Abstract Body (Do not enter title and authors here): Case Description:
A 26 yo woman with Marfan Syndrome (MFS, FBN1), ectopia lentis, aortic dilation and no family history of MFS or aortic dissection was evaluated for preconception counseling. She was asymptomatic, and the size of her aortic root (~4cm) and ascending aorta (~3.5cm) had been stable for over 5 years. She was counseled that risk of cardiac events during her pregnancy is high, but lower compared to those with aortic sizes >4.5cm. Once pregnant, she was followed closely with imaging every trimester (MRA at 25 weeks gestation showed stable aortic sizes). Cardio-obstetric recommendations included: CARPREG II score: 2, mWHO class: III, consideration of assisted second stage due to aortic root dilation. She was counseled on symptoms of aortic dissection and to seek emergency care should those symptoms arise. At 27 weeks gestation, she presented to the ED with intense chest and neck pain, shortness of breath, and headache. Emergent CT showed aortic root (4.1cm) and proximal ascending aortic dissection with propagation into the left main coronary artery (Figure 1).
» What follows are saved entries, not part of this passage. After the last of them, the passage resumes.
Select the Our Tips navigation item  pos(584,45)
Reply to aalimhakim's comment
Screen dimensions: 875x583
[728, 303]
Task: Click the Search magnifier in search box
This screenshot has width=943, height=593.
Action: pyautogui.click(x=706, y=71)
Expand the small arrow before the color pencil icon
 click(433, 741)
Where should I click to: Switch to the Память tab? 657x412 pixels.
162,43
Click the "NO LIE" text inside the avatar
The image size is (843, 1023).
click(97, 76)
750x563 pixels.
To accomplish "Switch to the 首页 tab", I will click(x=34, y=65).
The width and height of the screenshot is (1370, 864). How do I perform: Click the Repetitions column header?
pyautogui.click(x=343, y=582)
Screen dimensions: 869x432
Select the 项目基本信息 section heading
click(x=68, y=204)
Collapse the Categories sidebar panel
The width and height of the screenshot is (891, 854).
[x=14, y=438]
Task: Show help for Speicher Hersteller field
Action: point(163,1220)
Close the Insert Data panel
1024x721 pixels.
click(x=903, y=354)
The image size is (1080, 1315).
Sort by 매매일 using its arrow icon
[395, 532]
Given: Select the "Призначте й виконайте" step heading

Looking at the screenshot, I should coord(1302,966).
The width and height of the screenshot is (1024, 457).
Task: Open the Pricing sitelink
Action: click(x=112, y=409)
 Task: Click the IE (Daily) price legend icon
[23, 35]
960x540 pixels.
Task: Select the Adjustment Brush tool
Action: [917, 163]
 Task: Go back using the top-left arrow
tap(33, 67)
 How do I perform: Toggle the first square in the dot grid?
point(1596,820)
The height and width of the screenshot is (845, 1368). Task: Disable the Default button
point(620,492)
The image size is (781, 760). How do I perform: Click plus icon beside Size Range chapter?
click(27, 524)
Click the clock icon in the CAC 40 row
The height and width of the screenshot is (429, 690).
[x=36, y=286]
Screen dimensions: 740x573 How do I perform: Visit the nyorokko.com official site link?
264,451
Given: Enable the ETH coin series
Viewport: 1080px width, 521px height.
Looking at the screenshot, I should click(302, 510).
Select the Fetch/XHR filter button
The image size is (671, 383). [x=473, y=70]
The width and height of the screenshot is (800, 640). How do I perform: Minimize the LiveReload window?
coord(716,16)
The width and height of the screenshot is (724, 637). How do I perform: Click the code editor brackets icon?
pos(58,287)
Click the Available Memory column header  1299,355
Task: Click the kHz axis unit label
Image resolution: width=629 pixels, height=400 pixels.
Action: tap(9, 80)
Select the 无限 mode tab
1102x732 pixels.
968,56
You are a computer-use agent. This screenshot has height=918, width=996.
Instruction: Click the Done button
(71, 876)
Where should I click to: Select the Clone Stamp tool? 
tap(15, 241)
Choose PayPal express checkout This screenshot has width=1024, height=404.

She underwent emergent C-section followed by aortic root and ascending aorta replacement and mechanical aortic valve replacement due to severe regurgitation. She was discharged in stable condition 8 days after an uncomplicated post-operative recovery. Her baby is recovering in the NICU.

Discussion:
While risk of aortic dissection in women with MFS is higher during pregnancy, recent studies suggest relative safety with aortic root diameters up to 4.5cm. Our case highlights that even at “lower risk” aortic sizes, aortic dissection remains an important risk for such women. Educating patients and providers about the acute symptoms of aortic dissection and forming an action plan for timely intervention can be lifesaving. Furthermore, some genetic mutations (e.g. TGBR1/2 or SMAD3) and sequence variants within the FBN1 gene may pose a higher risk of aortic dissection at smaller aortic diameters. Our patient’s pathogenic FBN1 mutation (-c.2114-5T>G, previously classified as a VUS) highlights the importance of genetic testing: prophylactic surgery at sizes <4.5cm may be considered with high-risk genetic variants or a family history of aortic dissection.